Add Federal Reserve chairman Jerome Powell to the ranks who believe the government should extend its historically generous unemployment benefits.

Speaking to the House Financial Services Committee during a virtual hearing Wednesday, Powell voiced his opinion that the federal government would be ill-advised to let expanded, coronavirus-related unemployment benefits expire this summer.

Such benefits were enacted through the $2.2 trillion coronavirus aid package known as the CARES Act, which extended unemployment insurance to groups of workers historically ineligible for them, such as part-time employees, independent contractors, and the self-employed. The CARES Act also bolstered state unemployment benefits with an additional $600 weekly payment provided by the federal government.

But with the $600 weekly payment provision due to expire at the end of July and no clear sign of an extension in the works, there are concerns that economic conditions could deteriorate for many Americans without the added support—a view which Powell said he agrees with.

“I would say it probably is going to be important that [the $600 weekly benefit] be continued in some form,” Powell told the committee. “I wouldn’t say what form, but you wouldn’t want to go all the way to zero on that.”

Powell was responding to a question from Rep.
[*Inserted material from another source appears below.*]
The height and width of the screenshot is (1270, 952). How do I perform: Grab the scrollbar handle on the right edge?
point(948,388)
Jennifer Wexton (D-Va.), who noted that in her home state, the maximum weekly unemployment benefit is $370. “The extra money has been a huge relief to the over 822,000 Virginians who have filed for unemployment benefits since March 15,” Wexton noted.

While he agreed with Wexton’s assertion, Powell added that the U.S. economy “should see strong job creation between now and the end of July,” which would lead to lower unemployment and fewer Amercians being dependent on government benefits to make ends meet.
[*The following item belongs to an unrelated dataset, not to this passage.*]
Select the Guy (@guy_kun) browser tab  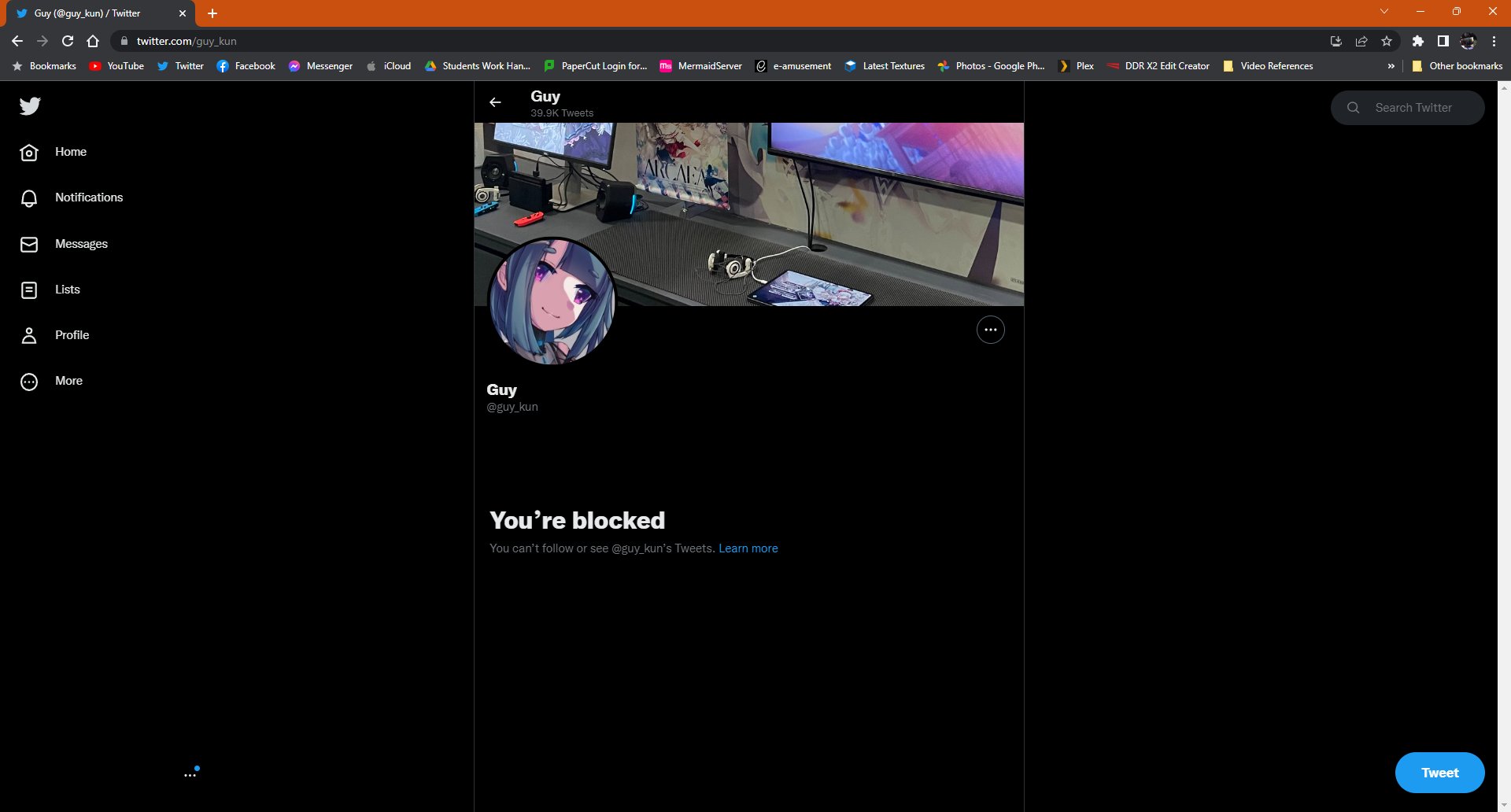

At the same time, the Fed chair acknowledged indications that many workers “are reluctant to go back [to work] quickly”—particularly those in lower-paying service jobs that require close contact with customers.

“It may partly be that the $600 is generous compared to what they make; we know that many of them weren’t making that much when combined with the other unemployment insurance,” Powell said. “But also, if it’s a service economy job and you’re very close to someone—it’s a barber shop, it’s a beauty parlor, it’s a nail salon—there’s also still reluctance on the part of workers to go back to work at all.”